Case Name: In re Estate of Easterday, 209 A.3d 331 (Pa. 2019).
Jurisdiction: Supreme Court of Pennsylvania.      
Plaintiff/Counter-Claim Defendant: Matthew M. Easterday, son of Decedent.
Defendant/Counter-Claim Plaintiff: Colleen A. Easterday, wife/soon-to-be ex-wife of Decedent.
Concepts: Estate Planning; Divorce; Life Insurance; & ERISA preemption of state law.
Nature of Case: Whether pending divorce has an effect on entitlement to life insurance; and whether ERISA preempts state law specifically relating to enforcement of a contractual waiver in relation to pension benefits.
Lower Ct. Decision:  Court of Common Please, Orphans’ Court (Mar. 22, 2016).
Appellate Decision:   Superior Court of Pennsylvania (October 3, 2017).

Introduction

Despite being married in 2004, Michael Easterday (“Decedent”) and Colleen Easterday (“Easterday”) were separated in July 2013 and Easterday then filed for divorce the following month.1 Prior to their marriage, Decedent participated in a pension plan established by Federal Express and also held a $250,000 life insurance policy.2 Easterday became the beneficiary of both plans while the two were married.3 The grounds for the parties’ divorce were under Pennsylvania Divorce Code section 3301(c) by mutual consent and then executed a property settlement agreement purporting to permit the retention of each’s own pensions plans and other similar compensation related plans.4

While the parties attempted to follow the requirements of the Pennsylvania Divorce Code, Easterday held onto Decedents timely executed affidavit, without seeking notarization and filing until the middle of January 2014.5 Decedents affidavit was deemed invalid because more than thirty days had passed since it was signed by Decedent.6 A new affidavit was not executed by Decedent prior to his September 2014 death.7 As a result, Easterday withdrew were divorce petition and shortly thereafter sought receipt of the benefits of both Decedent’s insurance policy and pension plan.8 On appeal, Easterday was ultimately granted the right to keep the insurance proceeds and the Decedent’s estate was entitled to the pension plan benefits.9

The issues on appeal focus on who is entitled to the proceeds of the life insurance plan and the pension benefit plan, given the failure of Easterday and Decedent to formalize their divorce and the existence of a valid property settlement agreement. This case is important because it shows the importance of ensuring that you promptly attend to matters that you intend to be true. If Decedent had promptly refiled his affidavit of consent, then the divorce process would have moved forward and there would have been good cause for divorce and Easterday would not have had the ability to seek the insurance proceeds as her rights to them would have been nullified upon the divorce being established. Additionally, upon the execution of the property settlement agreement, had Decedent taken the proper steps to remove Easterday as the beneficiary, then the Estate would not have had to bring a claim for those proceeds, as the Estate would have likely been designated as the beneficiary.
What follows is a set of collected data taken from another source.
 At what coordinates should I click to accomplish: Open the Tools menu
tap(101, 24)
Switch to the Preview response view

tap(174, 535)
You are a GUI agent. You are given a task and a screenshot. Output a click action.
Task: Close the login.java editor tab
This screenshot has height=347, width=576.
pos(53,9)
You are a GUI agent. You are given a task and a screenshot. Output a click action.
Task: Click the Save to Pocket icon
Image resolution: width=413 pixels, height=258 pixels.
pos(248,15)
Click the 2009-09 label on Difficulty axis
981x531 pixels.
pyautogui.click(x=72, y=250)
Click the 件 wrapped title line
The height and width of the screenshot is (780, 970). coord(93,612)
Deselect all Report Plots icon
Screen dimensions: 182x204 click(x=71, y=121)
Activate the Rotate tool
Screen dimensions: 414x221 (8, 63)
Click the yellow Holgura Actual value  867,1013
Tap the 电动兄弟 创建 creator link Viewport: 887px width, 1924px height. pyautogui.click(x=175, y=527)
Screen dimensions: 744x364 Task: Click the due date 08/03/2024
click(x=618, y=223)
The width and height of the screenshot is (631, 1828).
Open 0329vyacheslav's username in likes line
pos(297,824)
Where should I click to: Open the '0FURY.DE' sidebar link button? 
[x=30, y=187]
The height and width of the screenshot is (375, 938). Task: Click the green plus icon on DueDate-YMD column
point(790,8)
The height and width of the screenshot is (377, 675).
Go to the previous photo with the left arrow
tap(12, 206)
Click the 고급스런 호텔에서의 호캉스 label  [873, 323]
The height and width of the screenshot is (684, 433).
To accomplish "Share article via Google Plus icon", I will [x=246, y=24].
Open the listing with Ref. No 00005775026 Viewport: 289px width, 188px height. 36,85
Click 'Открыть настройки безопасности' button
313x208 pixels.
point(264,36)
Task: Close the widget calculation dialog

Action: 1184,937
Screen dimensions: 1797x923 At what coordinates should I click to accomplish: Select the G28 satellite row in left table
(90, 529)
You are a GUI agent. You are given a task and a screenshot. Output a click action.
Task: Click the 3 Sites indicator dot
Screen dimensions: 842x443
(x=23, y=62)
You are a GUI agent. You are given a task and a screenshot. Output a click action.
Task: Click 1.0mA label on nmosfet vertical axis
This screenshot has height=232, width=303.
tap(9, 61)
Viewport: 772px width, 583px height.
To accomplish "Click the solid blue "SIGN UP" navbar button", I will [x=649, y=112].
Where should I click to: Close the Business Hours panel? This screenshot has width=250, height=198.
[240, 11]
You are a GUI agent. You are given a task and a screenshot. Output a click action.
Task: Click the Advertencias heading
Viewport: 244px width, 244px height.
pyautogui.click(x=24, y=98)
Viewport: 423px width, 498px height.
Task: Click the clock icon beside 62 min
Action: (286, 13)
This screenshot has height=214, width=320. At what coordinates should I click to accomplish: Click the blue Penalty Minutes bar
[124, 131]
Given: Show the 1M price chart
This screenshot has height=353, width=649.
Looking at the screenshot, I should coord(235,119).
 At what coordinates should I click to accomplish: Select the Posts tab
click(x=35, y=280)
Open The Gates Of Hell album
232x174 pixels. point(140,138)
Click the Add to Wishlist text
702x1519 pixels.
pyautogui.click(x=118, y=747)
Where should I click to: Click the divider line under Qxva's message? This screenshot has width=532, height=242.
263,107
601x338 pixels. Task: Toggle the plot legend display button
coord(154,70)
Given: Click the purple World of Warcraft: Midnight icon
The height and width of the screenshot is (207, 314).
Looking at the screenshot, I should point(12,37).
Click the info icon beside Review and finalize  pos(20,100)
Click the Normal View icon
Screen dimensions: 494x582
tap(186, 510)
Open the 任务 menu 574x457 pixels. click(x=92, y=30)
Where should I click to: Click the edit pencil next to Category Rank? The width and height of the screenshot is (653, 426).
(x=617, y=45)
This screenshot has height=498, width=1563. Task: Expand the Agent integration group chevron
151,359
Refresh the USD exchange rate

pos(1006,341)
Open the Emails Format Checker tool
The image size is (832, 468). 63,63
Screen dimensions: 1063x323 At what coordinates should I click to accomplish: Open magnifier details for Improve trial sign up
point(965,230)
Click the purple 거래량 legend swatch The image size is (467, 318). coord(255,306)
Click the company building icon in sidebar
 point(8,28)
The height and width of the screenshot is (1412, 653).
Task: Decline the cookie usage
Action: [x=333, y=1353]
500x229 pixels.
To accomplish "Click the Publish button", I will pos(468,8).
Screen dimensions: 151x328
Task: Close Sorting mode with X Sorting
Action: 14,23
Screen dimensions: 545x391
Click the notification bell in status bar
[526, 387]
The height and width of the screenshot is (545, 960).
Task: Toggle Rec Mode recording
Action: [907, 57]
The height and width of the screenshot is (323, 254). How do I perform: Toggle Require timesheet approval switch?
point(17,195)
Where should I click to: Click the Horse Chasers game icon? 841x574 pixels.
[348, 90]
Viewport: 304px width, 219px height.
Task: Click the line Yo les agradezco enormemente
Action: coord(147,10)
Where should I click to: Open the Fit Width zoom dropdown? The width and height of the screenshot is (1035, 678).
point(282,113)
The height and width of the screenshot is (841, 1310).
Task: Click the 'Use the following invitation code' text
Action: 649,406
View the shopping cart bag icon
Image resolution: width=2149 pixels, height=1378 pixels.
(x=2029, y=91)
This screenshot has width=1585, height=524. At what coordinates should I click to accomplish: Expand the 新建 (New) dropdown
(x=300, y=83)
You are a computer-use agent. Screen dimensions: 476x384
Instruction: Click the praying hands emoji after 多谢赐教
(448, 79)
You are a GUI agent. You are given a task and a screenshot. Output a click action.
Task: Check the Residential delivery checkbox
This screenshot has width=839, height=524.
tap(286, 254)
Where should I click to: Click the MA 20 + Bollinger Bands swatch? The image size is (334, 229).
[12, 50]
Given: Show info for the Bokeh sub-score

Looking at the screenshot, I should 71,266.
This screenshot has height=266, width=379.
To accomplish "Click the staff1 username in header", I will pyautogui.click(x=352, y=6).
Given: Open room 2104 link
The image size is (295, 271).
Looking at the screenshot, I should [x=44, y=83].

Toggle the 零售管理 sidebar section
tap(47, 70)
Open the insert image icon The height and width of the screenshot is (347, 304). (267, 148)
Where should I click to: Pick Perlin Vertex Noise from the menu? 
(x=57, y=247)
Therefore, if this case teaches one thing, it would be to act promptly to ensure that your rights, or the rights of your estate, are protected.

Background

In general, marriage and divorce are matters of state law.10 In Pennsylvania, grounds for divorce are established by mutual consent of the parties when: (1) the marriage is irretrievably broken; (2) an affidavit of consent is filed by each party; and (3) 90 or more days have passed since the divorce petition was filed.11 Thus, these rules govern when determining disposition of property upon death of one of the parties.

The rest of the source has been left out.